This particular model is reminiscent of the smaller tactical mechs found in some older Mechwarrior games and similar – open cockpit areas, ridiculously oversized guns (or rocket launchers) and overall rather barebones with critical parts like hinges hopelessly exposed to enemy fire.
In its folded up posture this constitutes the whole rear section of the fire truck and basically just looks like one big gun. It’s held in place by the few exposed studs you saw further above on the truck’s chassis frame. This works okay if you press things down neatly and don’t mess around too much, but for my taste the mech comes off too easily, not to speak of the symmetry alignment issues I also already mentioned earlier.
Posing the mech is far from easy and essentially the pose you see in the images is the maximum of how you can spread the legs to appear somewhat dynamic without the whole shebang tipping over. Sadly the model copies the “stiff knee” approach LEGO have adapted for Ninjago et al, meaning the knee joint is missing and instead there’s a fixed ninety degree angle, and as a result due to the shortness of the legs there is very limited freedom of movement to get this balanced nicely.

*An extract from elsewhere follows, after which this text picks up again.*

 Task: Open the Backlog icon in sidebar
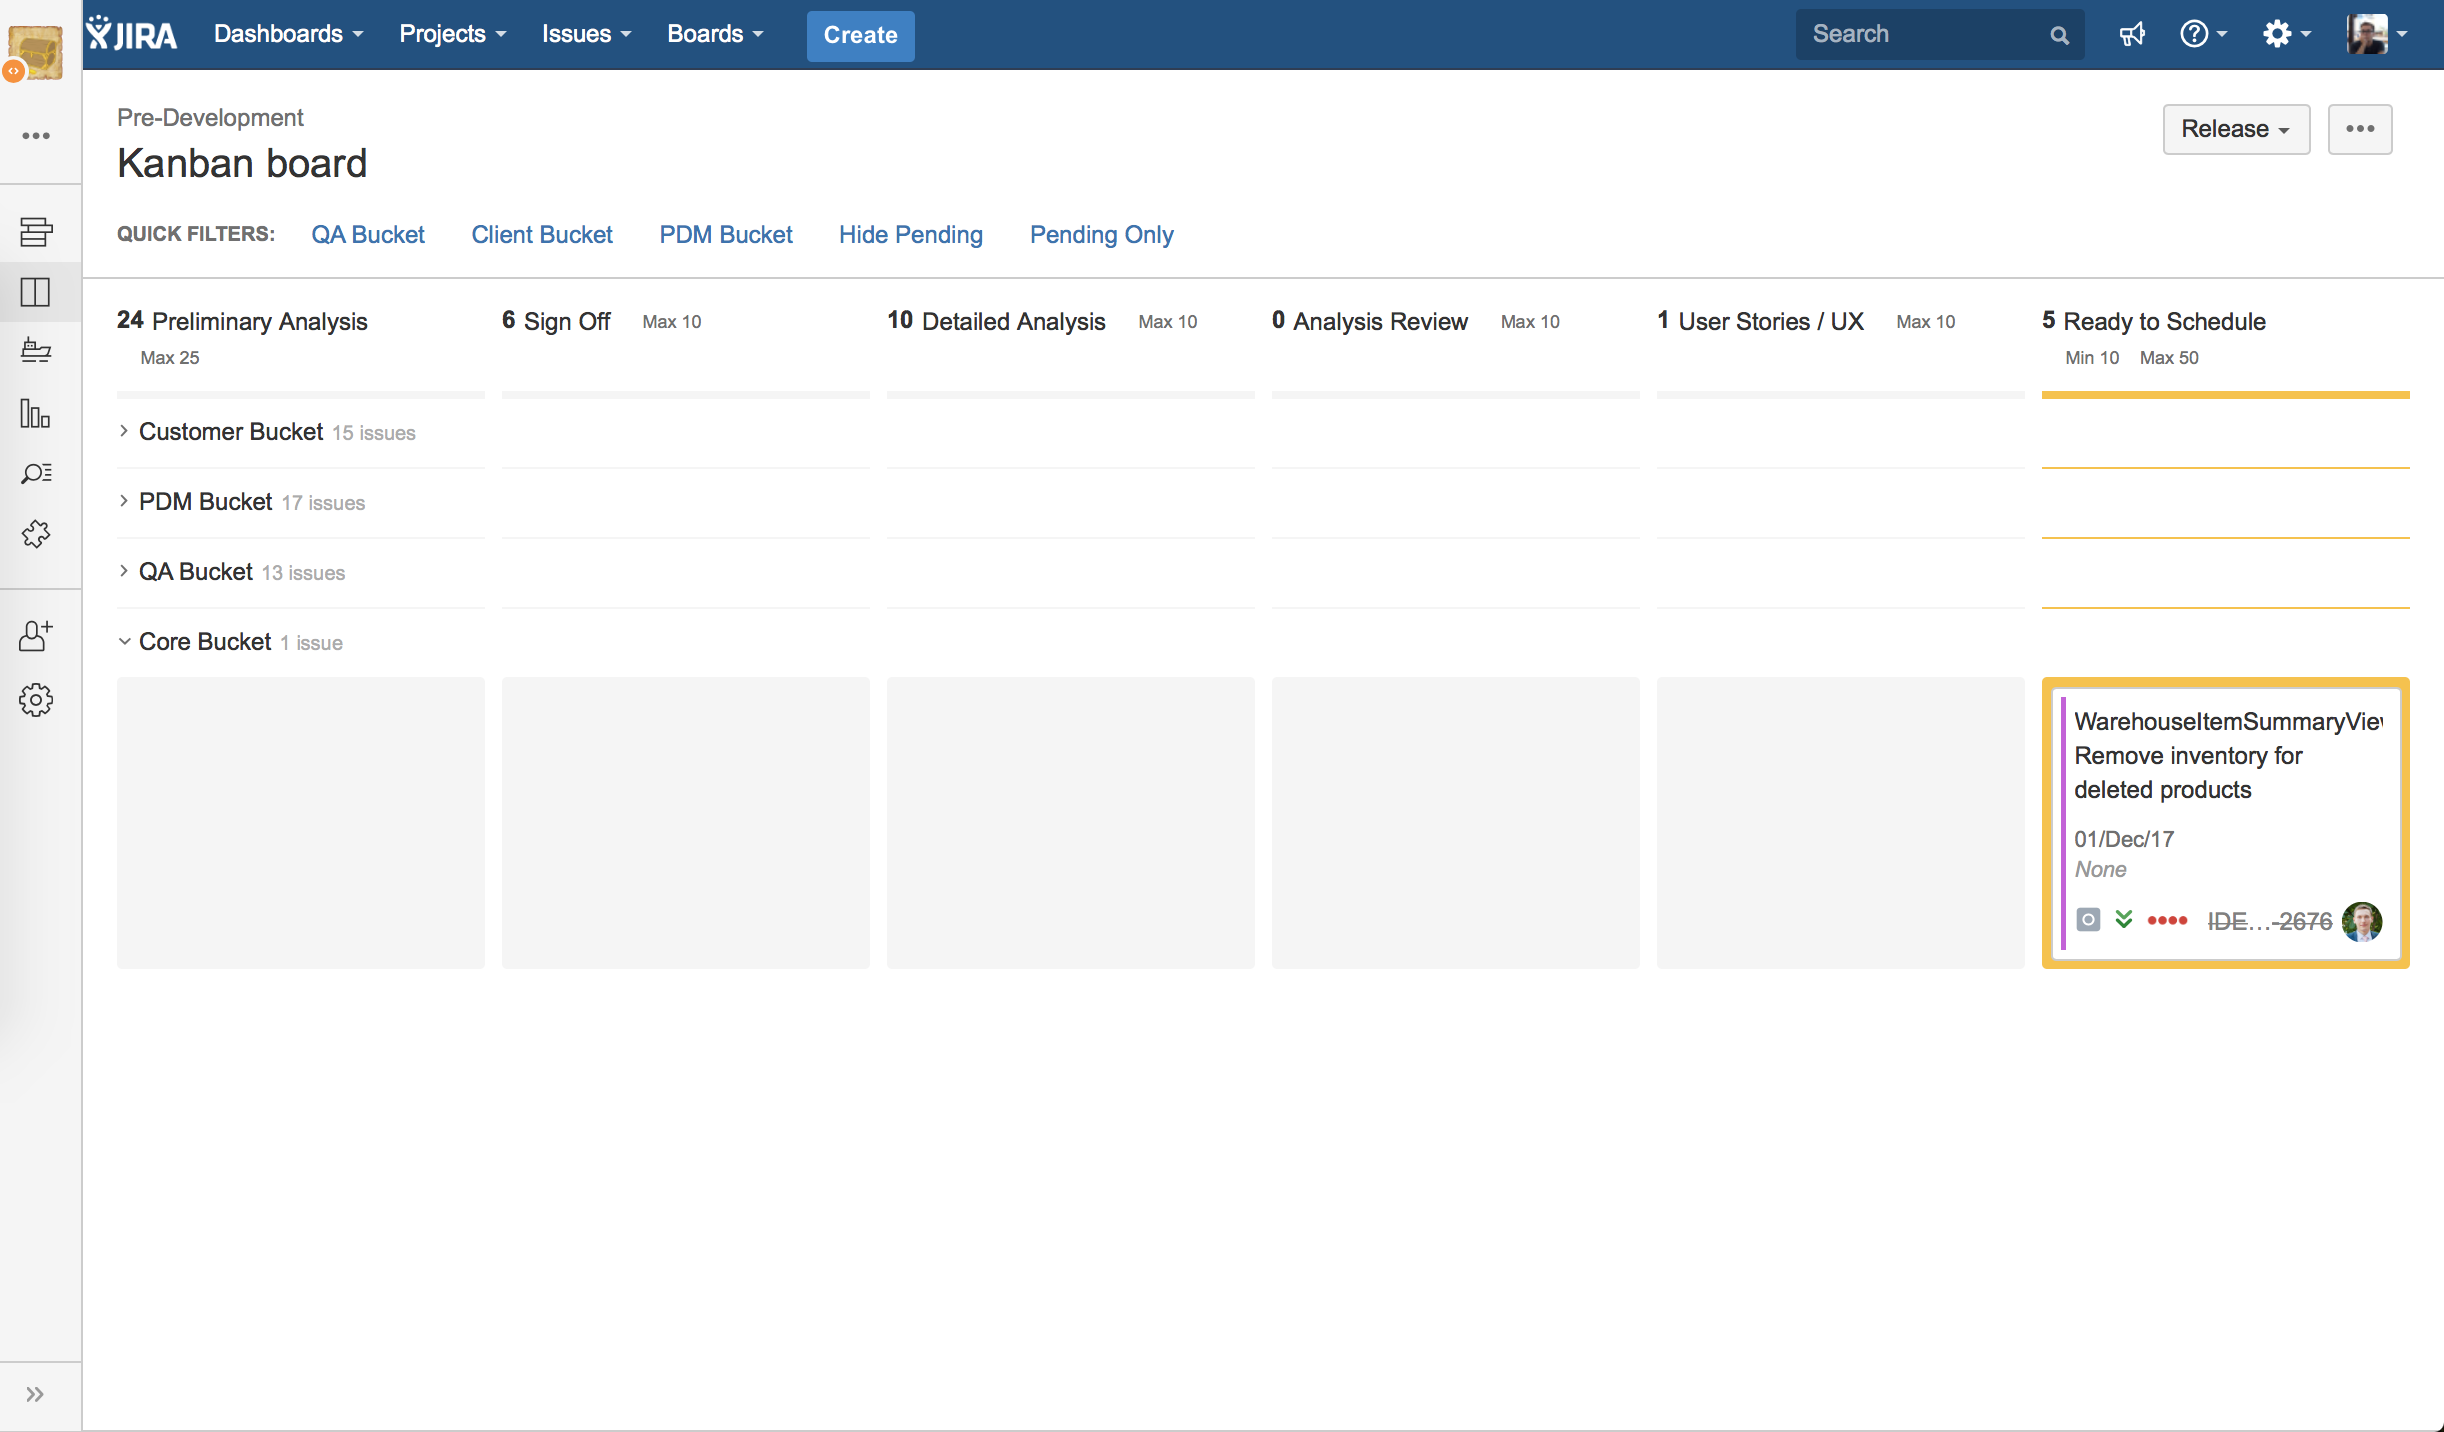[36, 231]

One good thing, and ultimately one of the reasons I took the plunge to get this set, after all, is the plethora of parts in Dark Azure. That also includes parts of the large joints, which in my book counts as an extraordinary event. Usually LEGO doesn’t bother to color them consistently with the model and will opt to go the standard route by using the stock Dark Bluish Grey, Light Bluish Grey and Black versions, so this is indeed something worth pointing out specifically.
Concluding Thoughts
As I wrote in the introduction, this is in no way essential to have, well-executed as some parts of it may be. It doesn’t do much for Hidden Side and converting it to a more regular fire truck for a city scenario, while not impossible, would require some not so minor effort to replace the mech sections and convert them into standard superstructures. Ultimately that’s perhaps the point: A more conventional design with a ladder or just a large tank and water guns would have been more useful from the outset and looked the better for it. The mech somehow doesn’t cut it at all and only disturbs what otherwise could have been a nice fire fighting vehicle to hose down them ghost’s…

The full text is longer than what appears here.